Now a prolific author, syndicated columnist and a popular event speaker, Vittachi reprises his routine in his latest fiction. Drawn from the author's experiences, this initially entertaining novel relates a year in the life of the fictional Mr Jam, an out-of-work Hong Kong-based newspaper humorist who has to resurrect his career.
Survival on the scrapheap of Hong Kong journalism can be a nightmare for some writers, but not Mr Jam. He shrugs off the loss of his column and house-husband status with endearingly self-deprecating humour. His wife works, his children are sweet, and although there are bills, redundancy seems a minor inconvenience.
Predictably, Mr Jam lives in a "tee-hee" Hong Kong of cartoonish characters.
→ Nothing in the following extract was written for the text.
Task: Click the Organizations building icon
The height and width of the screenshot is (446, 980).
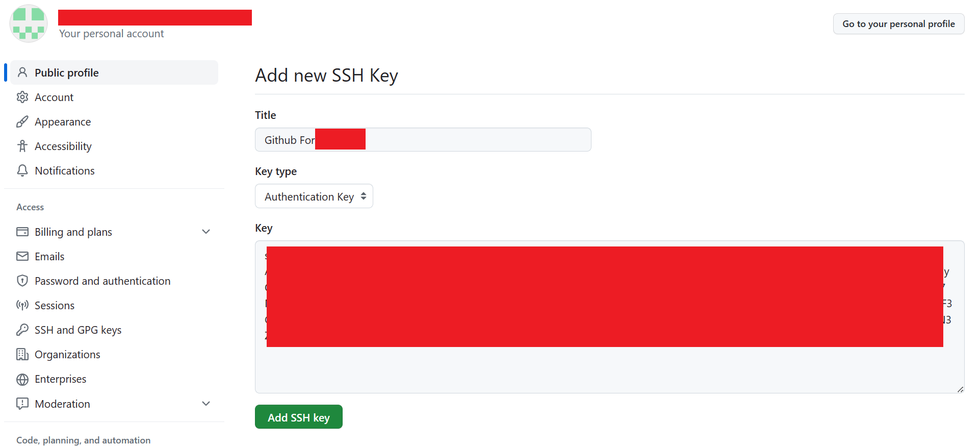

He develops a new career: collecting online readers' jokes that he can mix with wry lists and further gentle, impish asides of his own. The Curious Diary seems aimed at a newer, younger audience. A Dictionary of Internet Terms for Elderly Asians, for example, describes a "Desktop Icon" as a "Buddha statue"; a "Laptop" as "Portion of your trousers stained by curry spills" and "RAM" as a "Dangerous sheep with horns".
Having enraptured Form 1 with such observations, Vittachi might captivate Form 3 by defining "Hard drive" as "Going all the way to town on a bullock cart", and have Form 4 rolling in the aisles by listing "Backup" as "What you were doing in the buffalo cart when you ran over a peon".
Day after day of The Curious Diary, Vittachi piles on his playground wit. He charms mums with his daughter's mis-spelt Santa request for a "compoota", and then switches to music-hall questions such as "How many Filipino premiers does it take to change a light bulb?"
By mid-April, the author's sparkling wit has become a jabber of inanity that blurs the novel and dilutes any discussion of humour in Asia into just another Vittachi anthology of meek second-hand jokes and sniggers. Some long-term readers might find 336 pages of non-stop Vittachi comedy sufficiently tortuous to justify Mr Jam's cover slogan: "Official humorist to repressive regimes".
Yet Vittachi has proven he speaks fluent "Teenager", in a nice, friendly way. The Curious Diary bombs as a novel, but, given the author's charm and the right marketing, the book should still sell well.